Le long de la route nationale 4, le spectacle est devenu insoutenable pour les riverains de l'Ikopa et de la Betsiboka. Dans le district de Maevatanana, réputé pour être le grenier à or de Madagascar, l’extraction artisanale a laissé place à une mécanisation brutale et illégale. Des immenses dragues flottantes, exploitées par des ressortissants chinois, aspirent le lit des fleuves 24h/24, rejetant des sédiments boueux et des produits toxiques qui condamnent l'agriculture et la pêche locales.
L'enquête met en lumière un système de corruption où des entreprises étrangères opèrent sans permis environnementaux, souvent sous la protection de "parapluies" politiques à Antananarivo.

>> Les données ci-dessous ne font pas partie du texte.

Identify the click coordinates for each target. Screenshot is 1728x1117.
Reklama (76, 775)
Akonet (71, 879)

Le scandale de la société "Jiuxing Mines" et consorts
En 2019, la tension a atteint son paroxysme. Plusieurs sociétés, dont les noms reviennent dans les plaintes des collectifs de paysans (comme le Vondrona Ivon’ny Mpampivoatra ou VIM), ont été identifiées. La société Jiuxing Mines, bien qu'opérant officiellement dans le secteur de l'or à Soamahamanina auparavant, a vu son ombre planer sur les méthodes agressives utilisées dans le Betsiboka.

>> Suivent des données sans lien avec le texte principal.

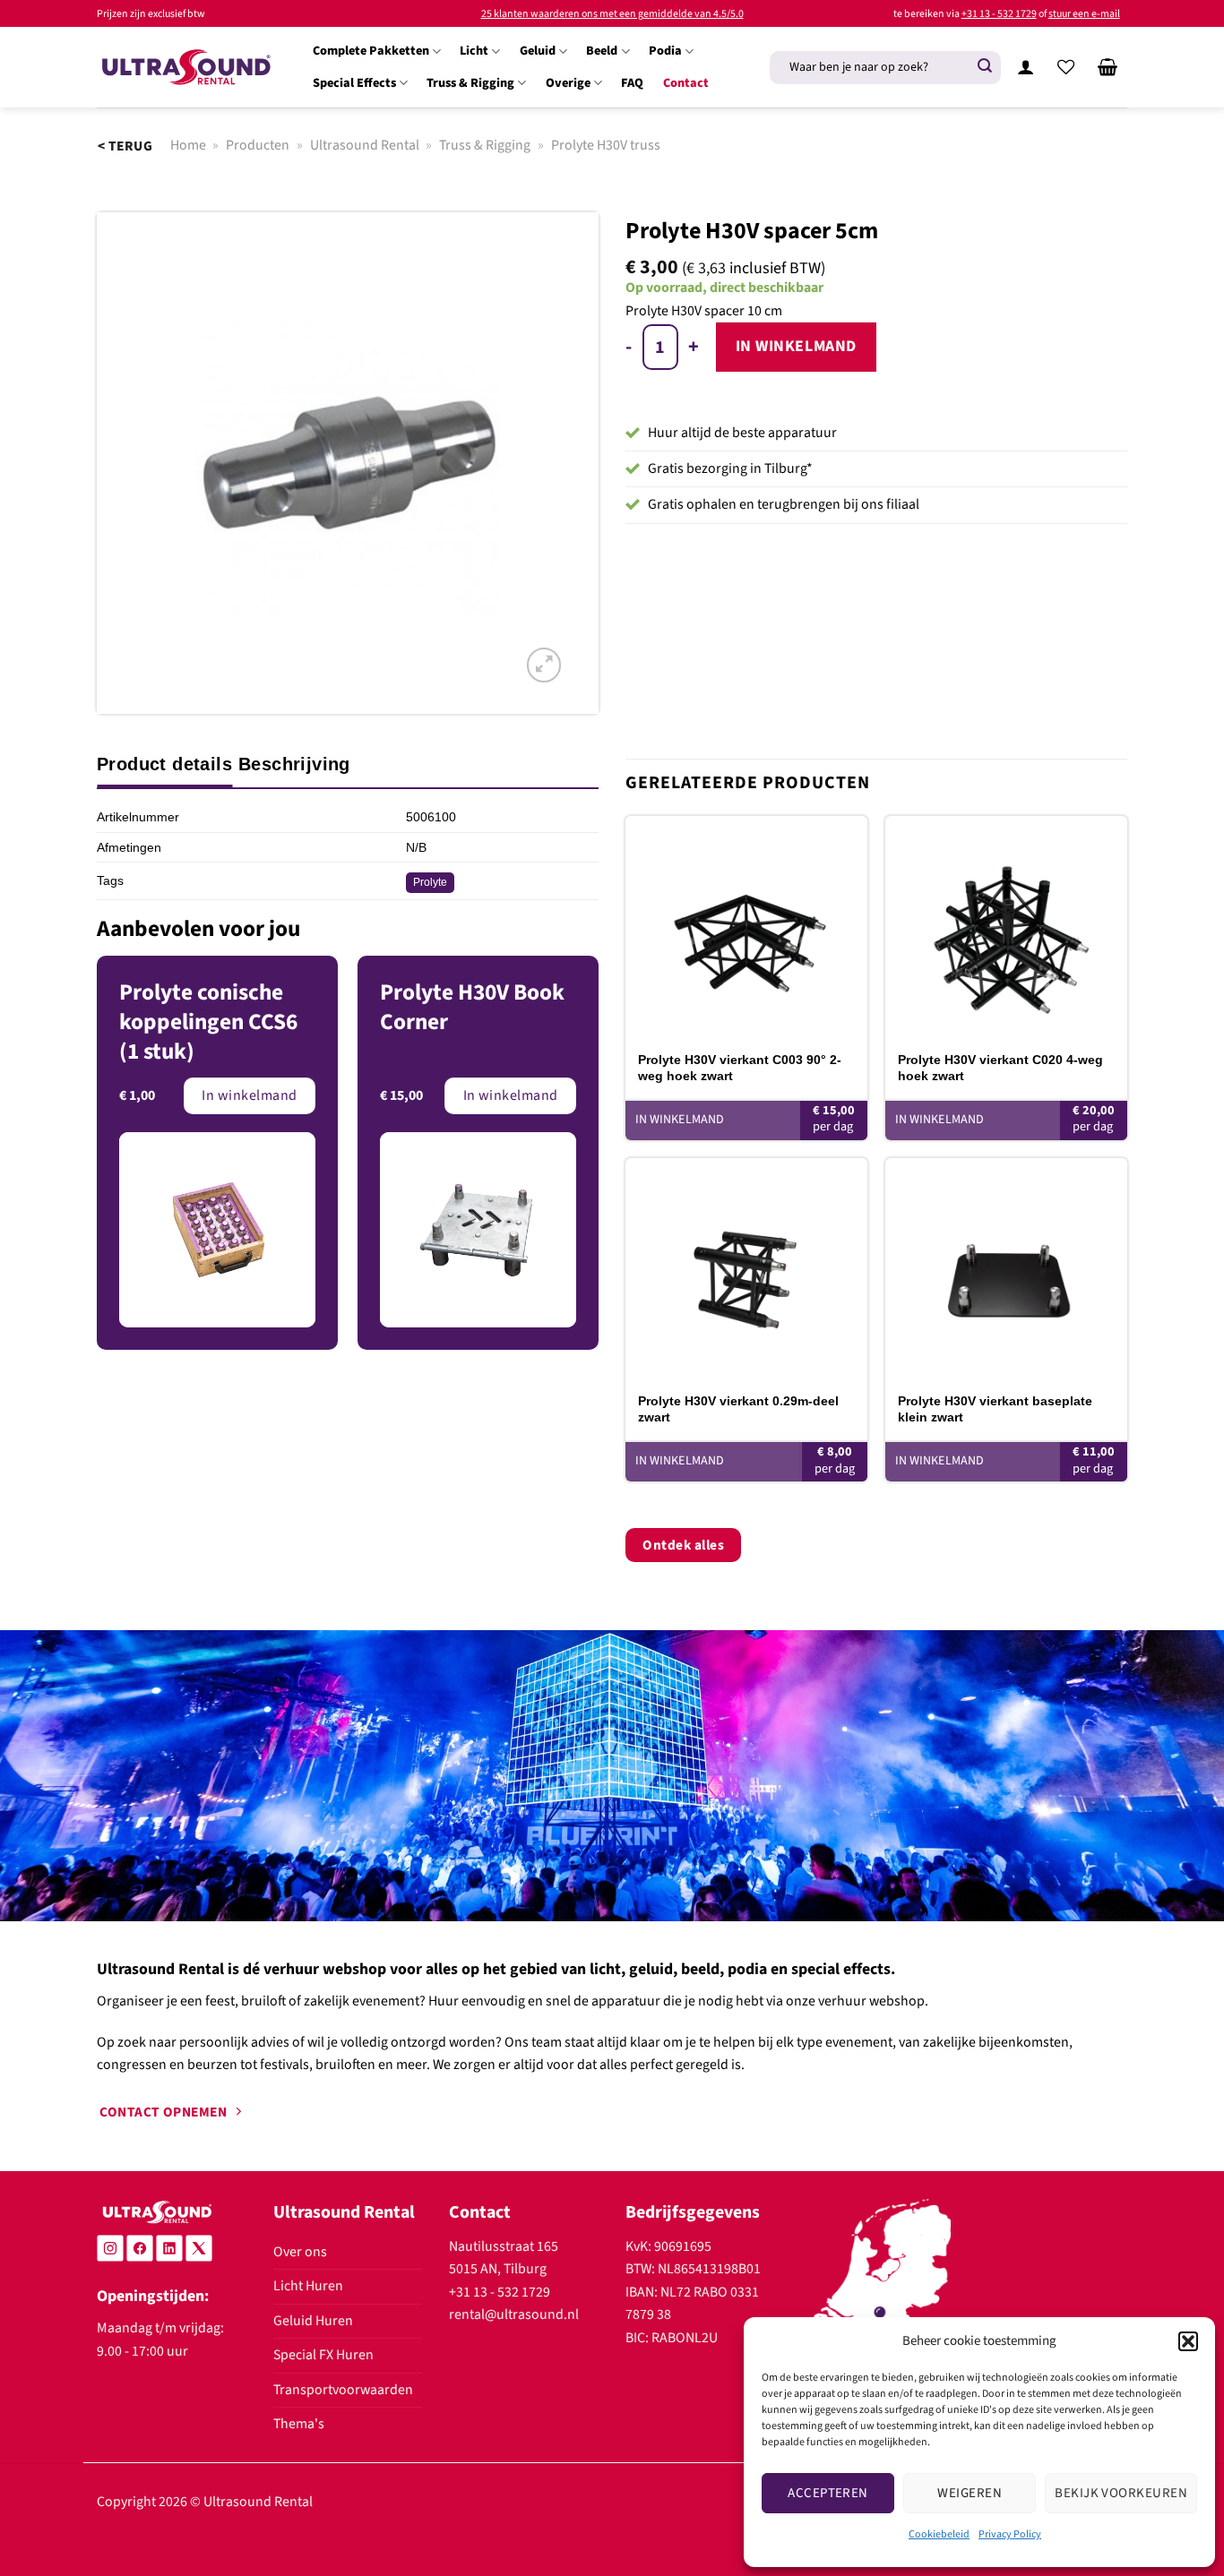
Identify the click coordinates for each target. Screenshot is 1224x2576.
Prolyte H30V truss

Ces entreprises utilisent des dragues à godets ou à succion qui détruisent les frayères de poissons et provoquent une érosion accélérée des berges, emportant les rizières adjacentes. Le mercure, utilisé pour amalgamer l'or au cœur même du fleuve, empoisonne la chaîne alimentaire sur des dizaines de kilomètres en aval.
L'expulsion de septembre 2019 : Un coup d'épée dans l'eau ?
Face à la multiplication des manifestations paysannes et aux rapports alarmants de la Direction Régionale des Mines, le gouvernement a dû réagir. En septembre 2019, le ministre des Mines et des Ressources Stratégiques de l'époque, Fidiniavo Ravokatra, a ordonné la suspension des activités et l'expulsion de plusieurs exploitants chinois illégaux dans le district de Maevatanana.
Cependant, sur le terrain, l'application du décret a été laborieuse. Les exploitants, prévenus à l'avance, déplaçaient leurs dragues dans des zones encore plus enclavées ou camouflaient leur matériel. L'enquête révèle que ces sociétés bénéficiaient souvent de "contrats de prestation" opaques signés avec des notables locaux ou des propriétaires de carrés miniers malgaches servant de prête-noms.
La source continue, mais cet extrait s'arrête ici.